I scratched my neck and fluttered my long silver eyelashes. ‘Well, that sounds urgent.’

‘Yes, it’s urgent.’ He stepped back, suddenly doubtful, to cast his eyes over me, lingering on my bare buttocks. ‘You are a backrider, aren’t you? You can take me?’

‘Never lost a passenger yet. But it will cost you,’, I took a deep breath, ‘a thousand kudos. For that you’re getting the best in the business.’

‘A thousand,’ he muttered sadly. ‘All right.’ And now he’d made the deal, that really scared look came into his face. Every passenger has it. He began stuttering. ‘When… when… Can we start now?’

‘I have to check my raft and fuel up. Meet me back here in an hour.’ I didn’t ask him for an advance, much as I needed one. It’s not good for confidence.

‘Er.’ The scared look was intensifying. ‘I’ve heard thirty-seven trips is average life expectancy for a backrider. How many have you made, may I ask?’

‘Thirty-six.’ I put on a look like I was trying to smile at him. He sure must have had a good reason for hiring my services.

‘Don’t worry about that,’ I told him. ‘You’ve been hearing crap. Either you can do it or you can’t.’

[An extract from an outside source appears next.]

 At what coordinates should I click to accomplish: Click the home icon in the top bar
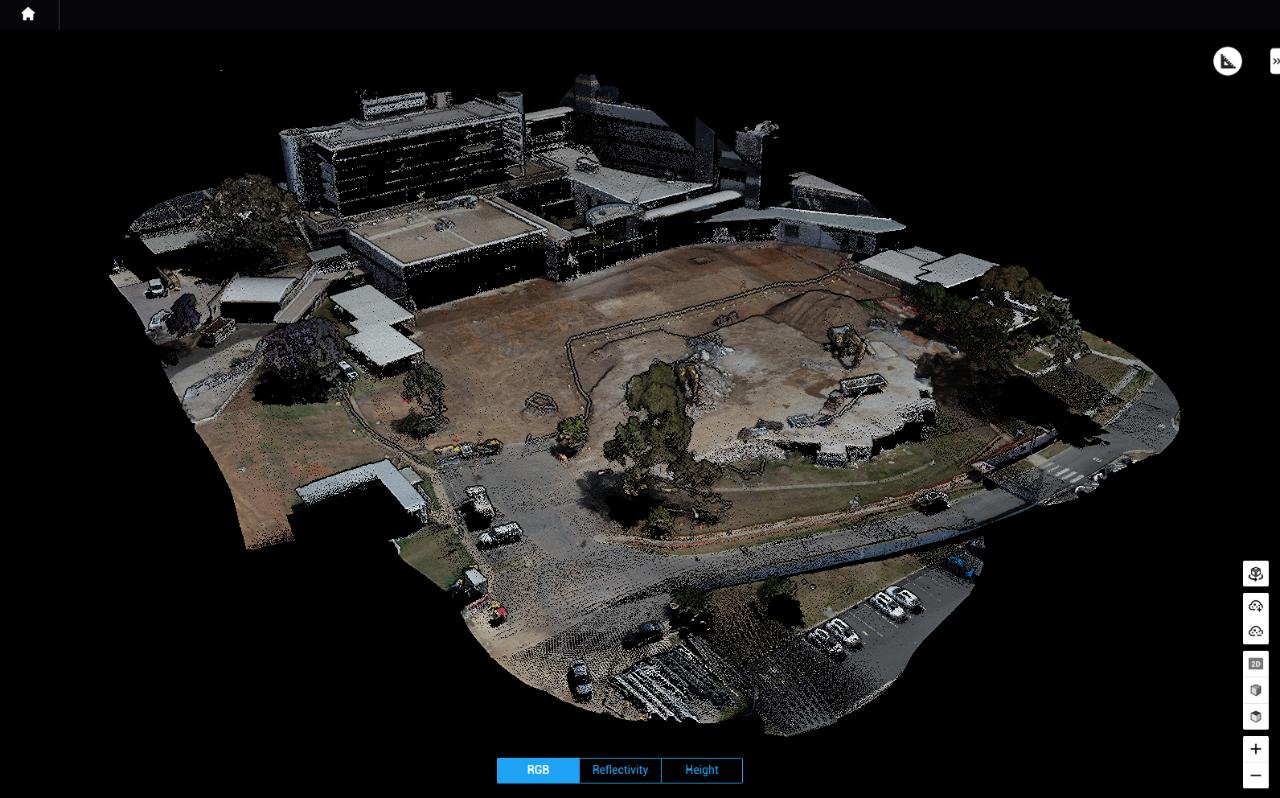click(27, 15)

He went away looking slightly reassured. I was walking to the fuel store, wondering if I could get credit, when I ran into Boy Galilee. He stopped me, blinking and giving that simpering smile of his.

‘Tony, don’t tell me, don’t tell me you’re taking on a passenger?’

The creep must have seen me talking to my customer, peering round the corner of Number Three Bay, no doubt. I tried to walk on, but he places his hand gently on my chest.

‘Tony, I really ought to tell him about that bad navigator of yours. That’s too much of a risk.’

‘For God’s sake, Galilee,’ I said, ‘I need this fare so I can get my navigator fixed! Give me a break, will you?’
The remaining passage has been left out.